Itraconazole suppresses an elicitation phase of a contact hypersensitivity reaction

Contact dermatitis is caused by epicutaneous exposure to environmentally and/or industrially derived allergens. As the exposure is unavoidable in many instances, therapeutic suppression of allergic inflammation appears to be of clinical relevance. It was recently reported that itraconazole (ITZ), an anti-fungal agent, may be of therapeutic importance in allergic skin diseases. Therefore, we were interested in the effect of ITZ on contact hypersensitivity (CHS). Mice (C3H/HeN or Balb/c) were administered with ITZ orally before sensitization or challenged with haptens ( dinitrofluorobenzene or oxazolone).

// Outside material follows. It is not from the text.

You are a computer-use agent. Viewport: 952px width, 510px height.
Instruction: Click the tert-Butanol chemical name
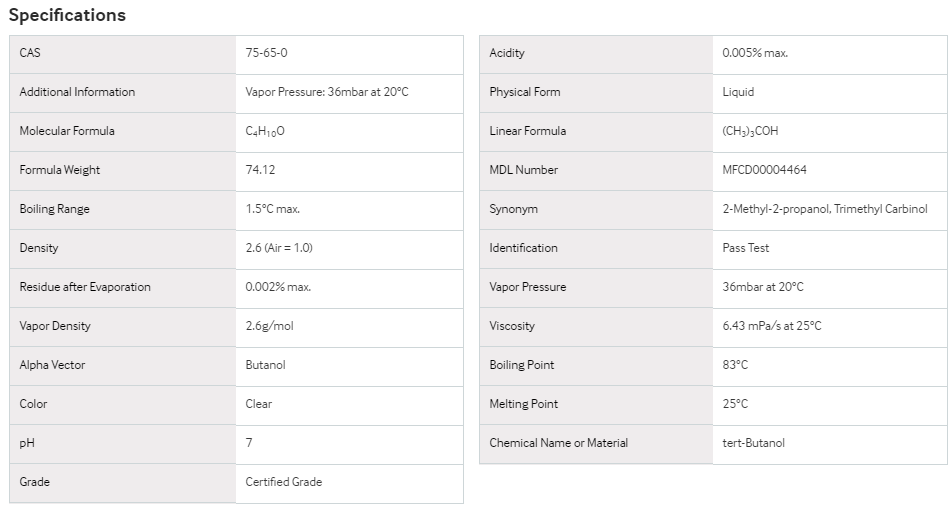coord(753,443)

Consequently, the administration of ITZ before challenge, but not before sensitization, significantly suppressed the reaction. Intriguingly, ITZ failed to suppress the irritant dermatitis induced by croton oil or benzalkonium chloride, suggesting that it may affect molecule(s) rather selectively involved in the elicitation of CHS. To further analyze mechanisms involved, splenic T cells obtained from sensitized or naive mice were stimulated with plate-bound anti-CD3 in the presence or absence of ITZ and release of cytokines was tested by ELISA. T cells from hapten-immunized mice produced a significant amount of IFN-gamma, which was markedly suppressed by ITZ. Our study demonstrates that ITZ selectively suppresses the elicitation phase of CHS possibly via downmodulation of IFN-gamma.